The fastest performer was LVM with preallocated space, with preallocated Qcow2 slightly behind. ZFS is again very fast, with ThinLVM+nozeroing at its wheels.
But the real winner is the ThinLVM+EXT4 combo: it had performance very similar to a preallocated LVM volume, with the added flexibility of being a thin volume. And while you can argue that using a direct-attached ThinLVM volume without zeroing is a security hazard (at least in untrusted environments), it is relatively safe to use it as the backing device of a host-side filesystem installation.
What about the large XFS vs EXT4 gap? It can probably related to more efficient journal commit, but maybe it is another problem entirely: I noticed that with default 512KB chunks, XFS log buffer size is (by default) not optimally sized. Technical explanation: XFS log buffer size is MAX(32768, log_sunit). At filesystem creation mkfs.xfs try to optimize the sunit values for the current raid setup, but a 512KB stripe value is too much and so mkfs.xfs reverts to a sunit value of only 32KB. In fact, during filesystem creation you can see something similar:
log stripe unit (524288 bytes) is too large (maximum is 256KiB) log stripe unit adjusted to 32KiB
This, in turn, cause a low default log buffer size. Please note that while logbsize is a tunable mount parameters (and we can indeed tune even the mkfs options), for this comparison I decided to stick with default options. So I left XFS with default settings. In a future article I'll dissect this (and others) behavior, but this is a work for another time...
Another possible reason is XFS log placement, directly at the middle of the volume: with a mostly-empty filesystem (as in this case: of our 800 GB volume, only a maximum of 32 GB where allocated) it is not the best placement. On the other side, when usage grows, it surely become a good choice.
What about BTRFS? It surprises me: it is fast when using CoW + preallocation or NoCoW + thin, and slow in the other cases. The first result puzzles me: for a CoW filesystem, preallocation don't tell very much, as new blocks will never rewritten in place.

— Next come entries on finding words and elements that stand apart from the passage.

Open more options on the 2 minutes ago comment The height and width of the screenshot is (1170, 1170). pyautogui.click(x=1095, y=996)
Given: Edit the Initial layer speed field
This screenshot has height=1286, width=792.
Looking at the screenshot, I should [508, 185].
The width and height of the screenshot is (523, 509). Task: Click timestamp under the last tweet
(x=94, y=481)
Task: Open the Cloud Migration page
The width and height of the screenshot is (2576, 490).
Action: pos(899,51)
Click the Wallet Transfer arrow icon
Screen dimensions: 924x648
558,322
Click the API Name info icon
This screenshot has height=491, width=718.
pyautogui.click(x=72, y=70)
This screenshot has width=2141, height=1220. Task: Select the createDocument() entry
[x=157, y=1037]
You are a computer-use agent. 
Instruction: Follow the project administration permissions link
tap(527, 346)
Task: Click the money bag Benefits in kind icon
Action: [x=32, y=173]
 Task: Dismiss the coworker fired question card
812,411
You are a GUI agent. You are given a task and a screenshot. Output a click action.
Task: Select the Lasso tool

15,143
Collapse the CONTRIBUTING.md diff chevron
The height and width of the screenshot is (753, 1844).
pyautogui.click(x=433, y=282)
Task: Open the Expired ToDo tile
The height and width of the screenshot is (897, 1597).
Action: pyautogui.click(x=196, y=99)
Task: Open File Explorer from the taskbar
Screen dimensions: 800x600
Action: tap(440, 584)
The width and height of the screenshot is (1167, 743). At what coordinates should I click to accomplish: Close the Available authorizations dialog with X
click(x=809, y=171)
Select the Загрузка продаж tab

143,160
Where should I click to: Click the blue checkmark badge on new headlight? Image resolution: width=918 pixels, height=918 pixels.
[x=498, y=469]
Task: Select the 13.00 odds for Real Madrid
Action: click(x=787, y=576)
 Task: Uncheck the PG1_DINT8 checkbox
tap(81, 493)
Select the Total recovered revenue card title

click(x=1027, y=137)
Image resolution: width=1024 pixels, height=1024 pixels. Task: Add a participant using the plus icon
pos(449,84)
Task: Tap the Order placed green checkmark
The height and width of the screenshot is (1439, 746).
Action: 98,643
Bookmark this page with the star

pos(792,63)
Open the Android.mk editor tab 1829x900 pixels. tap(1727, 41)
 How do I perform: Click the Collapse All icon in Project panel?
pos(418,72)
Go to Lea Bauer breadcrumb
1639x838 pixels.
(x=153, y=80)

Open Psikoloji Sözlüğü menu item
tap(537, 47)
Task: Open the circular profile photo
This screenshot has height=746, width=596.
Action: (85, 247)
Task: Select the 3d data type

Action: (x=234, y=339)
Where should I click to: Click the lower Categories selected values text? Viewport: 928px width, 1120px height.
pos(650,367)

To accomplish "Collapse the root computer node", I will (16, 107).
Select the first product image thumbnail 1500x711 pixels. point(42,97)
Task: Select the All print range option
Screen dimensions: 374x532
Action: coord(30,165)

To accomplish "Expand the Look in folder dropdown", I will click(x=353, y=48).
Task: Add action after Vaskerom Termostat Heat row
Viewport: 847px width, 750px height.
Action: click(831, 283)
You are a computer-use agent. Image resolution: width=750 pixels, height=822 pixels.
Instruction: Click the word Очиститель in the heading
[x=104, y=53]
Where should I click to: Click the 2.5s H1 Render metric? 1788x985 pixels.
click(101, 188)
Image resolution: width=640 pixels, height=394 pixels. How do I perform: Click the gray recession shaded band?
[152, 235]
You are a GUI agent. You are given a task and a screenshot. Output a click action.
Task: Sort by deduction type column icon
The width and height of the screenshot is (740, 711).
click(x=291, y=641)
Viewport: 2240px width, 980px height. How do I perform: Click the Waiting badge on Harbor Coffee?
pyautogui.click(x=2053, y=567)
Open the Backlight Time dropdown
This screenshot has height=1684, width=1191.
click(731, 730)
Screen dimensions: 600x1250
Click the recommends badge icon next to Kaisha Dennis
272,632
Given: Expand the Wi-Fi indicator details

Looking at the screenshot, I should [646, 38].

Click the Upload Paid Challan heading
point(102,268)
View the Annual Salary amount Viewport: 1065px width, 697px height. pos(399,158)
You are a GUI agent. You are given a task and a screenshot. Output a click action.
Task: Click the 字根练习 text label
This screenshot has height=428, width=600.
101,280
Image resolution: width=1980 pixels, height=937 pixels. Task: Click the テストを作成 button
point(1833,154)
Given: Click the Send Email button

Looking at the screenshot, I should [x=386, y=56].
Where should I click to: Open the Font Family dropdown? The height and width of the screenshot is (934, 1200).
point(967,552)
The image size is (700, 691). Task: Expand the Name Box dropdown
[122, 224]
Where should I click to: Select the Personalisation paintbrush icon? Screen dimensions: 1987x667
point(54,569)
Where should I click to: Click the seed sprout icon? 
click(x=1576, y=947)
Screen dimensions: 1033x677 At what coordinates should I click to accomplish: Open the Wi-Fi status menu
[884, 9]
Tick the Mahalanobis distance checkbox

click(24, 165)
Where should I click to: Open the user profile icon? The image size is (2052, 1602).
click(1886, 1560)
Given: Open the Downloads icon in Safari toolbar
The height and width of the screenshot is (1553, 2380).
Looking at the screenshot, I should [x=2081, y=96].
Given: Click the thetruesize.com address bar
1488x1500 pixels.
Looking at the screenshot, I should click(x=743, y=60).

On the other side, the fast NoCoW + thin result can be explained, as thin provision give the filesytem a chance to turn sparse writes into contiguous ones. But hey – the DB inserts performed by sysbench should already be contiguous, right? True, but don't forget the XFS layer inside the guest image: as explained, by default XFS store its journal at the middle of the volume. Thin provision means than the host can remap the log to another location (the beginning of the volume, as guest filesystem creation is one of the first thing the installer accomplishes), and so total seek time can go down (even with small 8 GB images, guest filesystem was under 20% full, so the middle-of-disk placement was not optimal). In other words, we are probably observing an interesting interaction between the host and guest filesystems, and their respective methods to allocate data/metadata blocks.